• **What to do**
Only one part of the listing is needed: the lines from the one with "Given: Click the 'Share" through the last line, copied exactly and free of pictures.

╔══

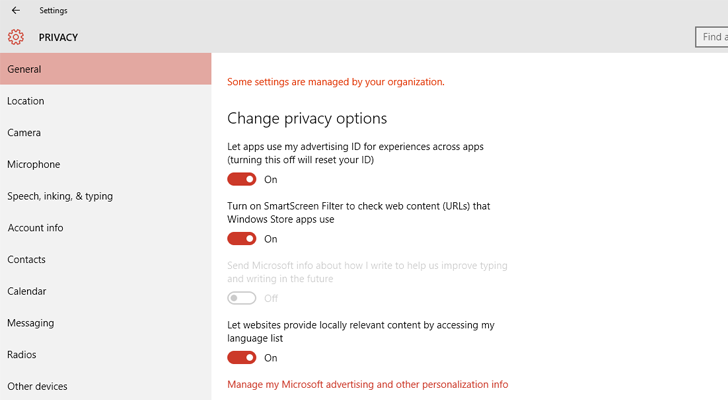Open the Calendar privacy section

click(105, 291)
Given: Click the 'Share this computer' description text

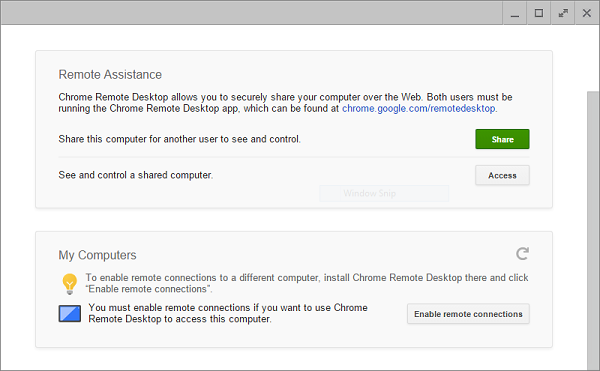Looking at the screenshot, I should 180,139.
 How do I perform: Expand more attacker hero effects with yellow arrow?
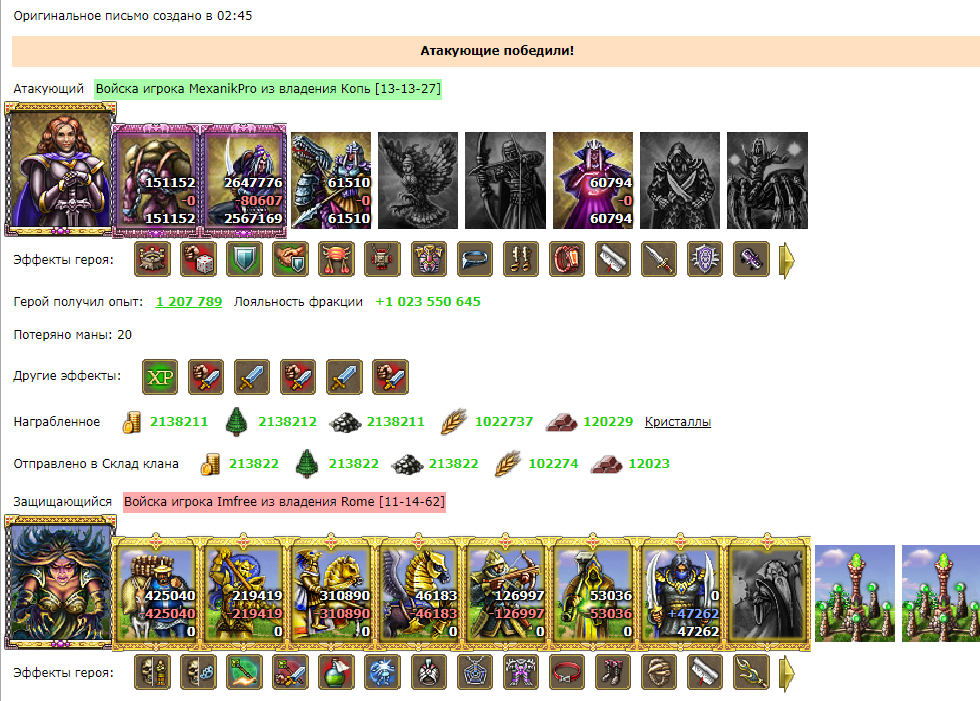pos(787,259)
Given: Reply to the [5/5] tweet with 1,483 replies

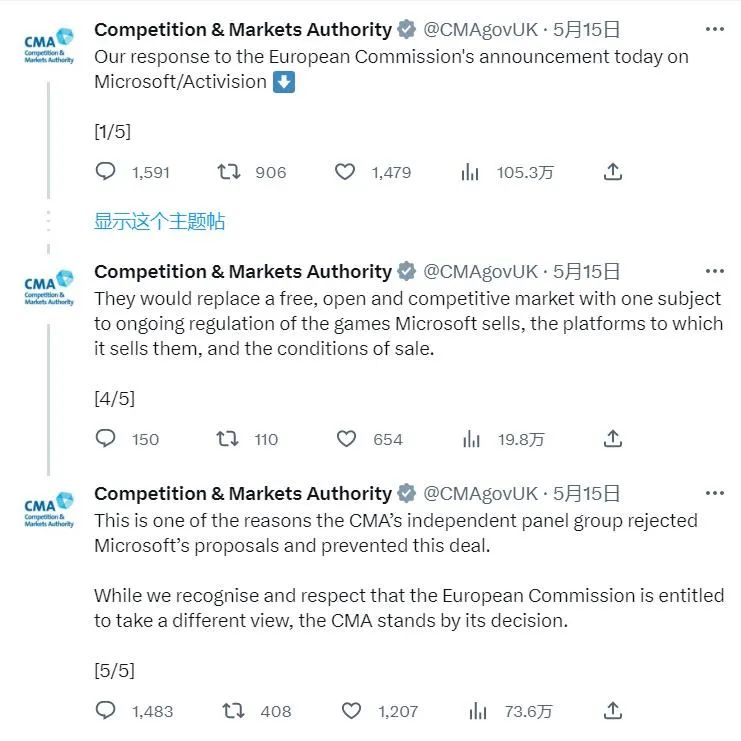Looking at the screenshot, I should point(105,710).
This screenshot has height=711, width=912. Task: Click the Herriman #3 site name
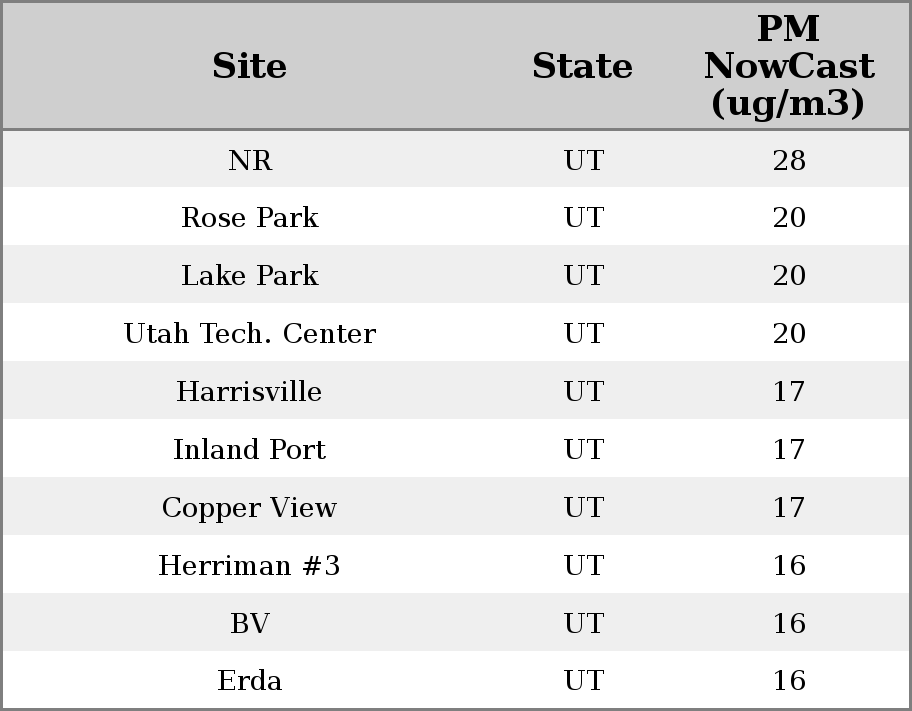(x=250, y=566)
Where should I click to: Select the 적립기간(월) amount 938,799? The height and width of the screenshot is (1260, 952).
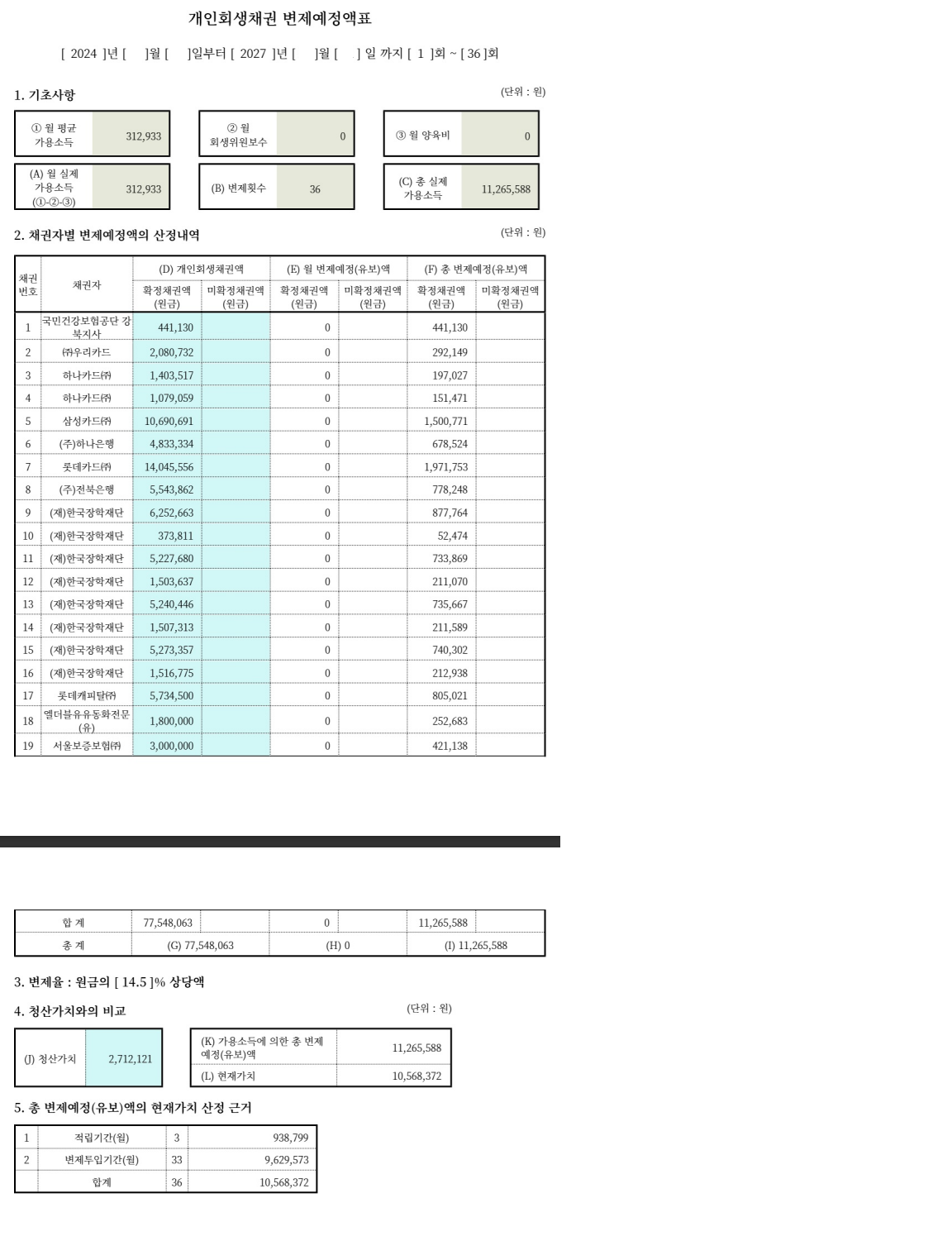[290, 1138]
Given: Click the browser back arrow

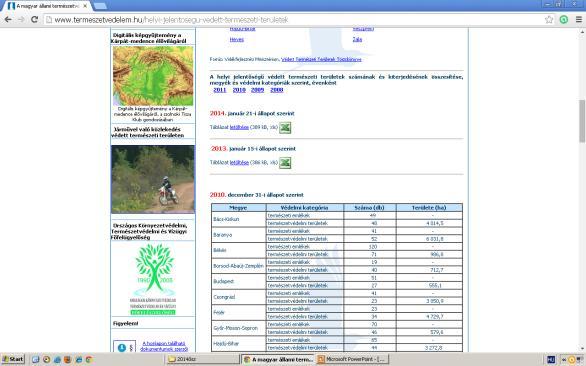Looking at the screenshot, I should (8, 20).
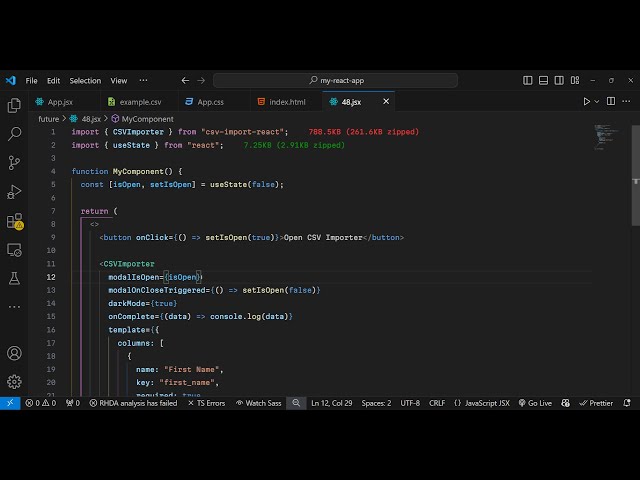Toggle Prettier formatter status
Screen dimensions: 640x480
(x=596, y=403)
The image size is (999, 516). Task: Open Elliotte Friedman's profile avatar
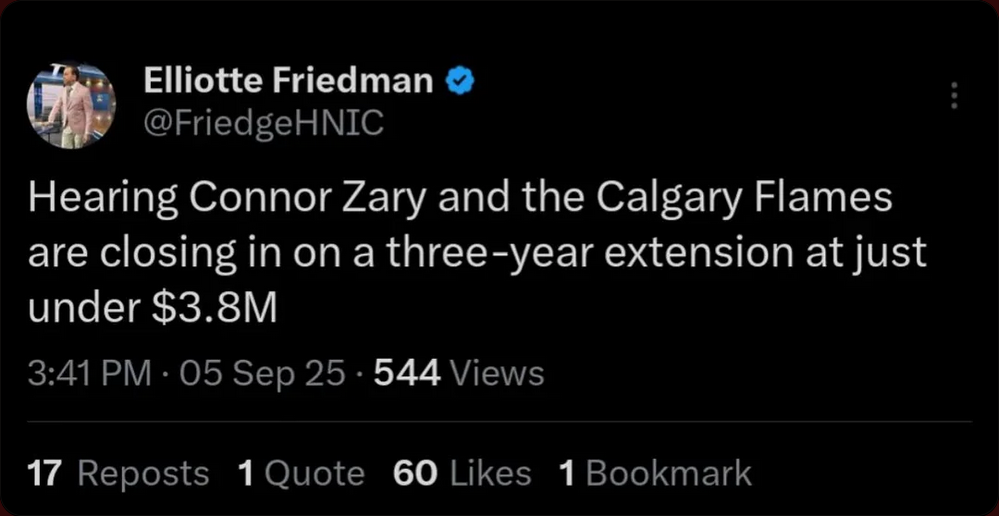point(71,105)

╚══

• **Response below**
Given: Click the 'Share this computer' description text

Looking at the screenshot, I should 180,139.
 How do I perform: Expand more attacker hero effects with yellow arrow?
pos(787,259)
Given: Reply to the [5/5] tweet with 1,483 replies

Looking at the screenshot, I should point(105,710).
This screenshot has height=711, width=912. Task: Click the Herriman #3 site name
(x=250, y=566)
Where should I click to: Select the 적립기간(월) amount 938,799? The height and width of the screenshot is (1260, 952).
[290, 1138]
Given: Click the browser back arrow

Looking at the screenshot, I should (8, 20).
Toggle Prettier formatter status
Screen dimensions: 640x480
(x=596, y=403)
The image size is (999, 516). Task: Open Elliotte Friedman's profile avatar
point(71,105)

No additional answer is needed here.